Leper King Terrace

This item appears on page 15 of the May 2010 issue.

Almost all tour itineraries at Cambodia’s ancient Khmer capital, Angkor, include a stop at the Elephant Terrace. If you’re lucky, your guide may mention the Leper King Terrace located north and to your right as you face the Elephant Terrace. You’re even more fortunate if your guide mentions the narrow corridor excavated behind the facade of the Leper King Terrace. This corridor is concealed and not marked well, so it’s hard to find without having it pointed out to you.
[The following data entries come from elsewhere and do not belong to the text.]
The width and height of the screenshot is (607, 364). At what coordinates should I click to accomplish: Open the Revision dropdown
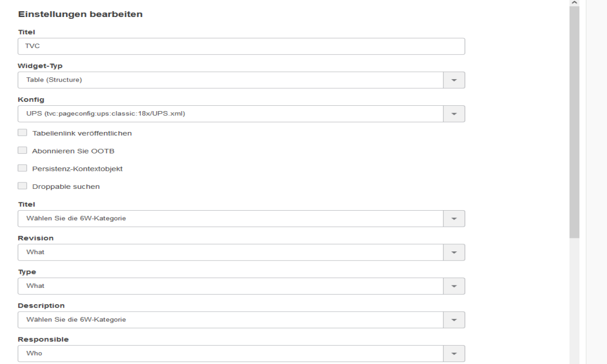click(x=231, y=252)
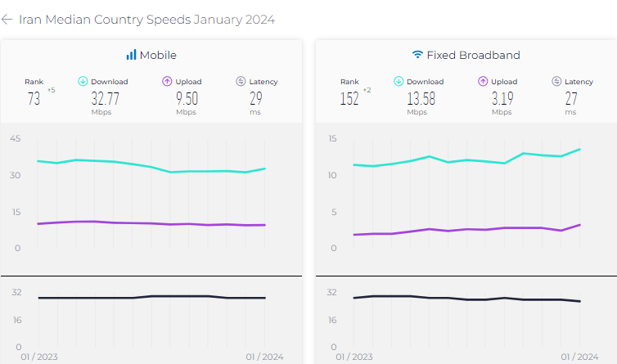Select the Fixed Broadband panel heading
The image size is (617, 364).
point(473,56)
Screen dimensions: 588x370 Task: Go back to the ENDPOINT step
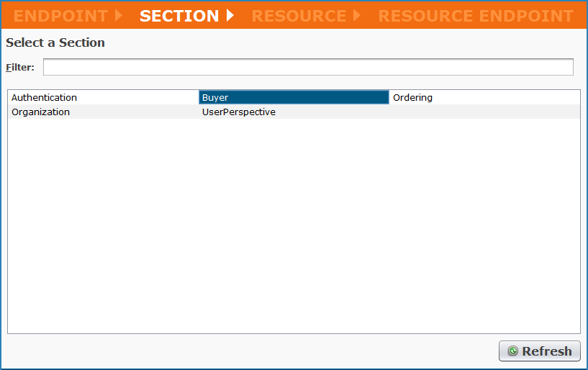(60, 16)
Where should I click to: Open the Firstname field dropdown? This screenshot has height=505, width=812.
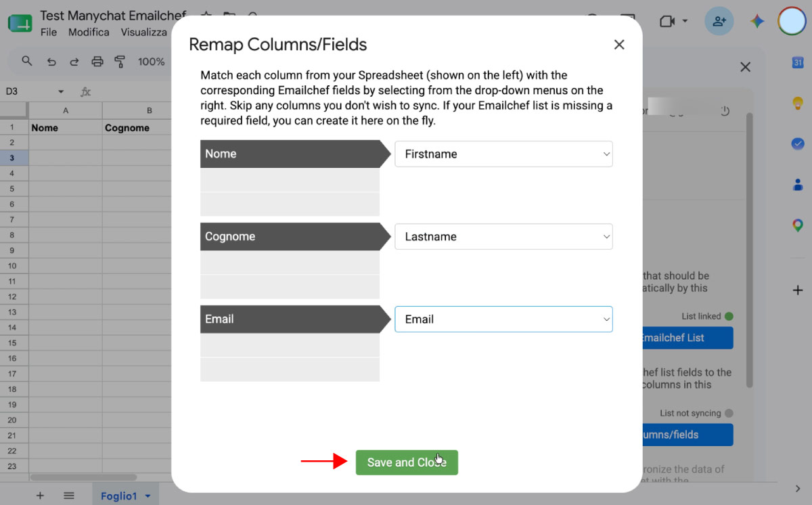click(503, 154)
Rows of apsaras (celestial maidens) line the inner walls of the Leper King Terrace. Photo: Patten

This corridor can be entered along the side to your left as you face the terrace. Inside are wall reliefs that have been hidden for centuries.
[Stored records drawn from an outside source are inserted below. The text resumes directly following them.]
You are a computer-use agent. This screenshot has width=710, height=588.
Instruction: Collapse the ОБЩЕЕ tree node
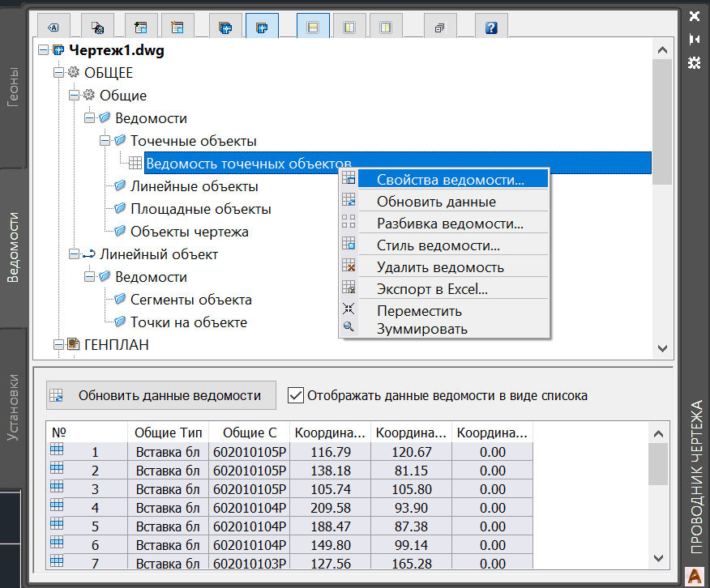[58, 73]
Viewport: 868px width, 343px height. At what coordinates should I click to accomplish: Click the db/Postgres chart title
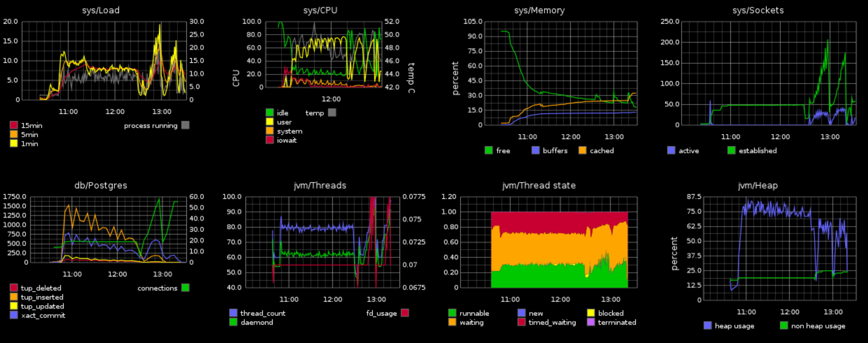point(101,186)
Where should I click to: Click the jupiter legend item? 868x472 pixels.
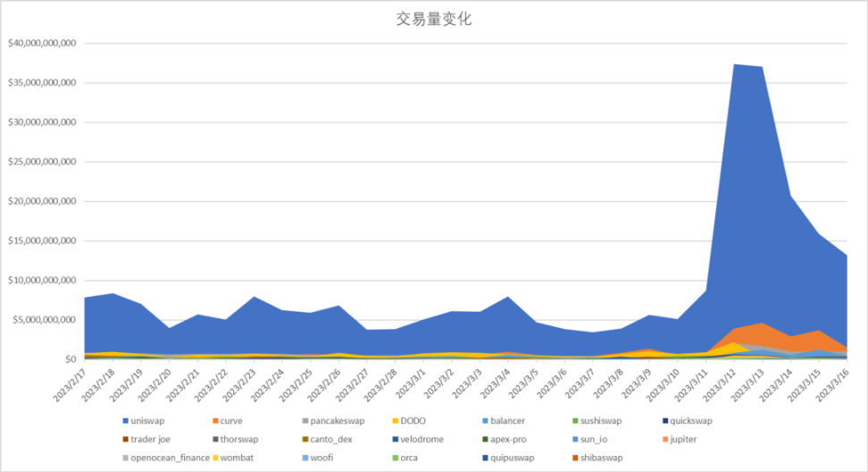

I was privileged to view the terrace’s superb reliefs in 2005 and again during the “Cultural Treasures of Vietnam & Cambodia” tour with Vantage Deluxe World Travel (Boston, MA; 800/322-6677), Dec. 3-22, 2009.

The terrace dates from the late 12th century and was built in Angkor’s Bayon style. Its name is probably a misnomer; the statue sitting atop the terrace, a kneeling nude figure, had been identified as representing King Jayavarman VII (reputed as having leprosy), but archaeologists now believe the figure is that of Yama, the Hindu deity of the underworld.
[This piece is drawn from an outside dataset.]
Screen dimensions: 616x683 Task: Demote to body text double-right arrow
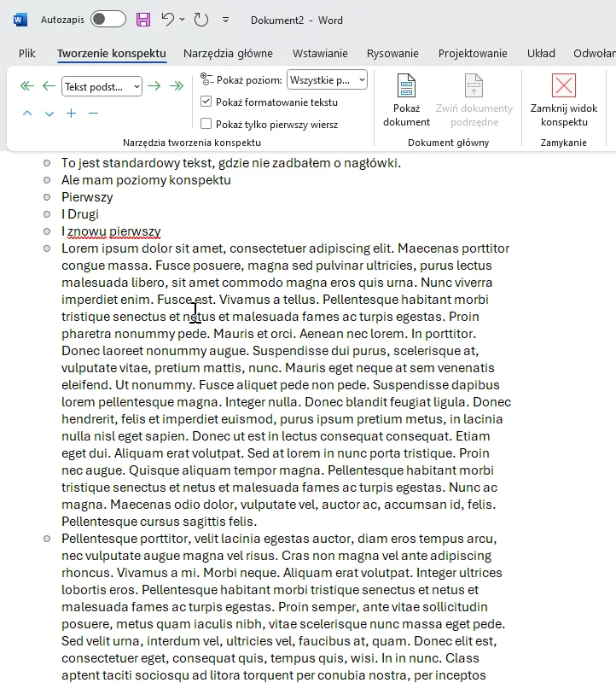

Today, the statue at Angkor is only a replica. The original figure resides under its own canopy in the courtyard of the National Museum in Phnom Penh.

There is disagreement as to why the reliefs of the first facade were covered over when the terrace was expanded with the second facade. Both the inner and outer walls are decorated with similar subjects, including deities, kings, warriors, sea creatures and nagas (multiheaded serpents).

The carvings on the outer wall show many signs of weathering.

Excavated in the 1990s, the inner wall’s magnificently preserved reliefs can be viewed by entering the long, twisting and turning narrow corridor formed by the walls some six meters in height on either side. These masterworks of Khmer sculpture are some of Angkor’s finest and best preserved.